Trial results showed the Supavac SMS tank could remove up to 90% of the solids in waste water. These solids could then be delivered to a conveyor belt at less than 25% moisture – about the same moisture content of coal delivered onto the belt from a continuous miner.

Test results to date have averaged moisture content at discharge of 24%, solids removal of greater than 90% and size of solids removed from 100mm down to 50 micron.

With success in the workshop, the team employed the unit at an underground working mine. The first unit was rented to the Ulan mine and set up over an outbye belt, fed by a Supavac vacuum slurry pump.

"Initial trials were very successful.
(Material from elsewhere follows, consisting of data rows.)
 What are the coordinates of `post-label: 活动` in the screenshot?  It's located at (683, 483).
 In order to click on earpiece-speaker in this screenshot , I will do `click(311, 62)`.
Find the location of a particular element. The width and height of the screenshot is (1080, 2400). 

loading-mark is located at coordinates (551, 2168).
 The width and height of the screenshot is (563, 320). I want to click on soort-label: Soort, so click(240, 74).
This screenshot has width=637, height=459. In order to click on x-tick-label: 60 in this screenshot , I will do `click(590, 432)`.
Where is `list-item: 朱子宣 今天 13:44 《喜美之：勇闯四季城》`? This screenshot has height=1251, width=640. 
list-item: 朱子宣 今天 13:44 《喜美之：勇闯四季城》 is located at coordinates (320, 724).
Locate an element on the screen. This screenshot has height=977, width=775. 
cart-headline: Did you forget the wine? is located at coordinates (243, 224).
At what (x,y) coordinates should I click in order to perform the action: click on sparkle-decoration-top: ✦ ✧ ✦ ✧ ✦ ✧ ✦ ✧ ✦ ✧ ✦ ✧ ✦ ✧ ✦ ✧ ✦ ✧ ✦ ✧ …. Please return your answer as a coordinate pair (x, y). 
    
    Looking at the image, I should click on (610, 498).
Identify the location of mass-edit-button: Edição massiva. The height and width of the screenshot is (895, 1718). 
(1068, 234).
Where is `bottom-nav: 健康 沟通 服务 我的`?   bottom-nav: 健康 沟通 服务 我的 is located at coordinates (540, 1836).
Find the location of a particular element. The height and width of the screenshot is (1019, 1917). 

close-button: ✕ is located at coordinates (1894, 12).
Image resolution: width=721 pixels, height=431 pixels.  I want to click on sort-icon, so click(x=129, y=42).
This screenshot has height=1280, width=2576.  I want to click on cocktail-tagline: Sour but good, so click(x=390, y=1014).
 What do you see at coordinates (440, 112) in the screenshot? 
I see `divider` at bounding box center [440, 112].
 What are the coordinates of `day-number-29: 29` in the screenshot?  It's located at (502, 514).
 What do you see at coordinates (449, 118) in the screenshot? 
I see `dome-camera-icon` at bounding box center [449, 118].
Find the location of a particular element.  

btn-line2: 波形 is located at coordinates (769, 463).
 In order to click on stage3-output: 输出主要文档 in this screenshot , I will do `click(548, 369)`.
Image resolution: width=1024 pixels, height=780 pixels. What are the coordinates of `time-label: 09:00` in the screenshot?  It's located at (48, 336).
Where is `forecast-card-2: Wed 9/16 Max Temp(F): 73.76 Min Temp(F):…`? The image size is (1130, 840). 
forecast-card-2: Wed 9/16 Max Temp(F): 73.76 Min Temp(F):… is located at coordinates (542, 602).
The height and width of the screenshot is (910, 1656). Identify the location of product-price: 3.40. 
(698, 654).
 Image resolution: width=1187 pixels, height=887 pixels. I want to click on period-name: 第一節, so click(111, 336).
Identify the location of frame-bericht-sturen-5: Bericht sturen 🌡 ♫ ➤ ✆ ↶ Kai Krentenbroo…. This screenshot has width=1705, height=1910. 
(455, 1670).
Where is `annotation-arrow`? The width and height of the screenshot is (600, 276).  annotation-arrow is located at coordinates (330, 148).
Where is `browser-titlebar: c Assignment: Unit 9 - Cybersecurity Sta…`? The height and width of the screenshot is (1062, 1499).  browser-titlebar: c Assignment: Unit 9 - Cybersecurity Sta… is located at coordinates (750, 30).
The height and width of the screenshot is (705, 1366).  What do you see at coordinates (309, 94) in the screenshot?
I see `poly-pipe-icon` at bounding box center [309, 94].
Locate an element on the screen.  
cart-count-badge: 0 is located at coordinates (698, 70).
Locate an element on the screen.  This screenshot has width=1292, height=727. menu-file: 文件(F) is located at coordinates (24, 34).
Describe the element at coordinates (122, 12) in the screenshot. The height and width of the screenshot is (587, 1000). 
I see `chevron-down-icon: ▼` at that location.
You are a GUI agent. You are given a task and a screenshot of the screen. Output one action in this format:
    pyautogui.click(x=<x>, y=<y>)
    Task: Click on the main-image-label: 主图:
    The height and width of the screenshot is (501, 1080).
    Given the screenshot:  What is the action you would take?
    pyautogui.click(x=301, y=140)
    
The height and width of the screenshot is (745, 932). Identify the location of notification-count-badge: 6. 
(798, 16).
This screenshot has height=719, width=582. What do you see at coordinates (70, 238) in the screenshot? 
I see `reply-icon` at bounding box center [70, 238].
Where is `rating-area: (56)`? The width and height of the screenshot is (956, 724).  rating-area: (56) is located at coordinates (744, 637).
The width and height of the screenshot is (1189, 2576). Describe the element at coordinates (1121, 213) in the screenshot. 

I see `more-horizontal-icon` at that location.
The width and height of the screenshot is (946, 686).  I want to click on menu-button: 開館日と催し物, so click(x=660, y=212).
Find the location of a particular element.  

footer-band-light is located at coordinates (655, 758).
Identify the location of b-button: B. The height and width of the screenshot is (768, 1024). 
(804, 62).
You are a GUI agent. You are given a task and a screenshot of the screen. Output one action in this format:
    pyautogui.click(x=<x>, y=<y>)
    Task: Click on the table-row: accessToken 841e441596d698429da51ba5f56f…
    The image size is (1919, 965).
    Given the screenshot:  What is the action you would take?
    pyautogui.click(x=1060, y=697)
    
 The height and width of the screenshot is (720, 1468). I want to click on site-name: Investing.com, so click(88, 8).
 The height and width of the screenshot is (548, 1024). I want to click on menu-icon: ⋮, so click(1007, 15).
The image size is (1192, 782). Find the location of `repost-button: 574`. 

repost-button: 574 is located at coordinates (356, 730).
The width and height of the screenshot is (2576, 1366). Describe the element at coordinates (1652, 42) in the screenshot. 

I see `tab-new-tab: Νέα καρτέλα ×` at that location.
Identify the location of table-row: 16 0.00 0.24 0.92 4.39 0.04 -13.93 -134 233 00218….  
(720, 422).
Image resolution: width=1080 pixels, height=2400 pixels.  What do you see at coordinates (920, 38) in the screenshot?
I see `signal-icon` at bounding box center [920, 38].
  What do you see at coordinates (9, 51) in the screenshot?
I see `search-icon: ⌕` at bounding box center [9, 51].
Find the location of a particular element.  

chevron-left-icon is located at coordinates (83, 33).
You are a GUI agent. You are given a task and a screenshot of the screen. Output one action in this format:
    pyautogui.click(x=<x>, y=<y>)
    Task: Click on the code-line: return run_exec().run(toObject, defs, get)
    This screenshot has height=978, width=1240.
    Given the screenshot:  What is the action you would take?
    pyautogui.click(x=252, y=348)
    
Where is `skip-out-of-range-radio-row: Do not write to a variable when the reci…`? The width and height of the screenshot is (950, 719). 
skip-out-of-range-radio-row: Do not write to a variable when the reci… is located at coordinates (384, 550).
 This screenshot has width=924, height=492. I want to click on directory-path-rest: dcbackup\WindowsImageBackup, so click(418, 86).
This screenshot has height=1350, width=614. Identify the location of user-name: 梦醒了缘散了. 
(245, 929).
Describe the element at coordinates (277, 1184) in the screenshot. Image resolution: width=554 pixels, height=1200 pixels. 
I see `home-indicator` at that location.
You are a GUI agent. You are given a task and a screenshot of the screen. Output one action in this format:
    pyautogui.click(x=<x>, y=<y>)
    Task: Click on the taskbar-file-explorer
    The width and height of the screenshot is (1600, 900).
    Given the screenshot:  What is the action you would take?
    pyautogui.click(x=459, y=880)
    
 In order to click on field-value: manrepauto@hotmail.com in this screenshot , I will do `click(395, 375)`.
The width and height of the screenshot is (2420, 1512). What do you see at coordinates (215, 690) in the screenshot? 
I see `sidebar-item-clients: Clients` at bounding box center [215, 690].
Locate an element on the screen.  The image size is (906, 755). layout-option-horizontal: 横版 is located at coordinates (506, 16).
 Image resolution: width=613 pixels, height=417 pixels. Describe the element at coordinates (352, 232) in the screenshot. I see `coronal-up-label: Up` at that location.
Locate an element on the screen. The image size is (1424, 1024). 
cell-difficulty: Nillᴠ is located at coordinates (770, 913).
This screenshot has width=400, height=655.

However, we encountered some issues with material bridging inside the tank and undertook some modifications to overcome this," McNamara said.

Ulan then purchased the Supavac SMS tank and pump system, followed by an order for another tank and pump that was delivered to the mine in early May this year.

"We also made a small demonstration unit for taking to various operations to show them how the units worked. This unit is now rented to Mount Arthur North for use during their drift drivage project," McNamara said.

Another unit was exported to China last month after being purchased by a company which supplies Supavac pumps in China.

"After discussions with a number of Chinese mines we believe there is huge potential for the SMS tanks in this country," McNamara said.

The next two tanks have been manufactured and are being rented at Grasstree and Myuna.